***** READING TEXT

24.7.13

Cricket By Night

I love the Ashes (even when Australia is playing so badly). I especially love the Ashes when they're in England, because then I can lie in bed with the radio murmuring in my ear all night and listen to the sonorous (never excitable) BBC coverage, drifting in and out of sleep and rolling over occasionally to catch the score. Michael and I first bonded over cricket, so even though it doesn't sound like it, it's actually quite romantic for us to lie there listening to Test Match Special together in the darkness.

Like everyone else in Australia, I fell in love with Ashton Agar during his marvellous innings in the First Test. He's young and dashing and good-looking, and he played with such grace and joy. You could see it on his face that he was just loving every minute at the crease, so grateful and happy to be there that it didn't matter that he was making run after run, living out every child cricketer's dream and saving the match. He came in at no. 11! He nearly made a hundred!

And then came the Second Test, and we were hopeless again.

**********

* **TASKS AND EXERCISES**:
a: In the cricket post, at what position in the batting order did Ashton Agar come in during the First Test?
b: Copy everything in the cricket post from "Like everyone else" down to "made a hundred!".
c: Write what comes next in the post about listening to the Ashes at night, starting after its last sentence.

***** RECORD EXCERPTS

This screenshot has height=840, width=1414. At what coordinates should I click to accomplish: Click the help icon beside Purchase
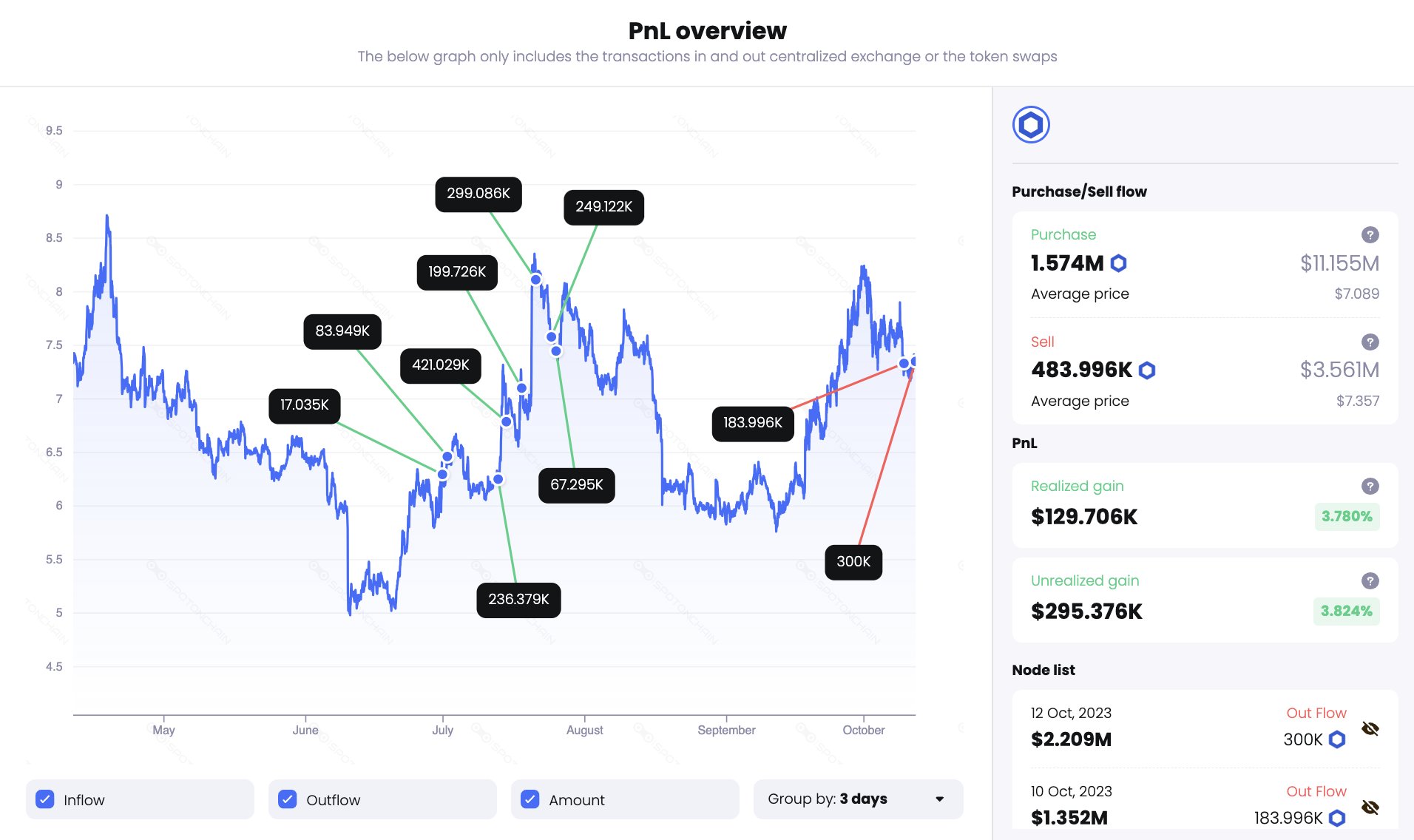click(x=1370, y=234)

**********
***** RECORD EXCERPTS

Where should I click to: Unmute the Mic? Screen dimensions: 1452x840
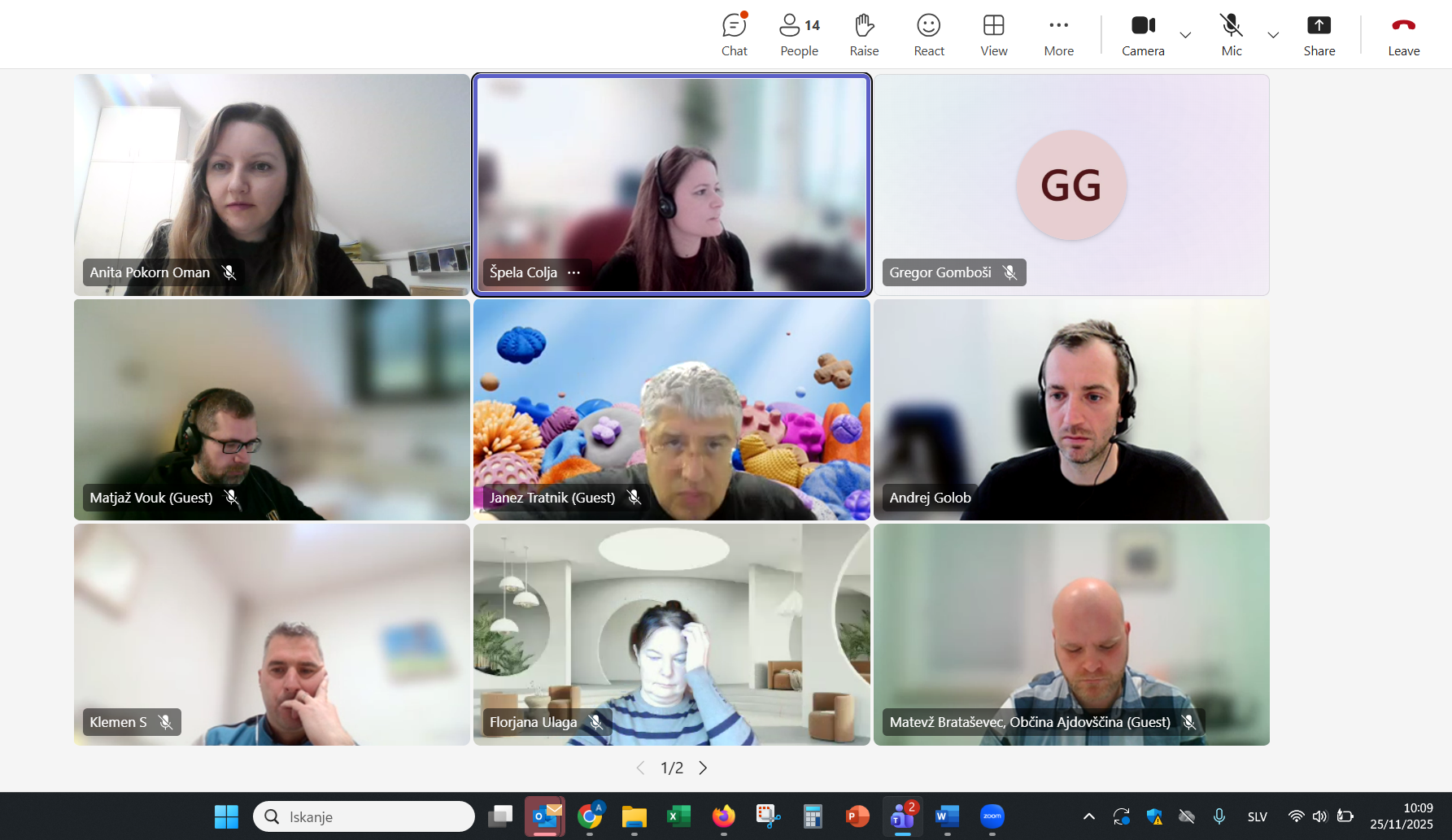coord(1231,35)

**********
***** RECORD EXCERPTS

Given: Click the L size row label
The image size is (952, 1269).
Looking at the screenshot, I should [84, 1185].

**********

* **ANSWERS GIVEN**:
a: At no. 11.

b:
Like everyone else in Australia, I fell in love with Ashton Agar during his marvellous innings in the First Test. He's young and dashing and good-looking, and he played with such grace and joy. You could see it on his face that he was just loving every minute at the crease, so grateful and happy to be there that it didn't matter that he was making run after run, living out every child cricketer's dream and saving the match. He came in at no. 11! He nearly made a hundred!

c:
I'm not saying it's entirely because of Agar that I picked up Netherland, which has been patiently sitting beside my bed for quite a while. And I'm not even halfway through. But so far, I'm relishing this brooding story of a cricketing Dutchman (yes, they do play cricket in the Netherlands), living in New York in the months after 9/11, who discovers the shadowy but thriving community of cricket players in the land of baseball. Invisible to most of the population, these cricketers are West Indian and Indian and Pakistani, and on tiny, unsuitable grounds all around the city, they passionately pursue their sport, inhabiting an underground, parallel world. Apparently this novel is 'in conversation' with The Great Gatsby; another exploration of American myth through an unexpected lens.

I remember being surprised when Jo and Laurie played cricket in Little Women. It's weird and wonderful to think that the spirit of cricket is still alive in America. Even if, at the moment, it's struggling in Australia.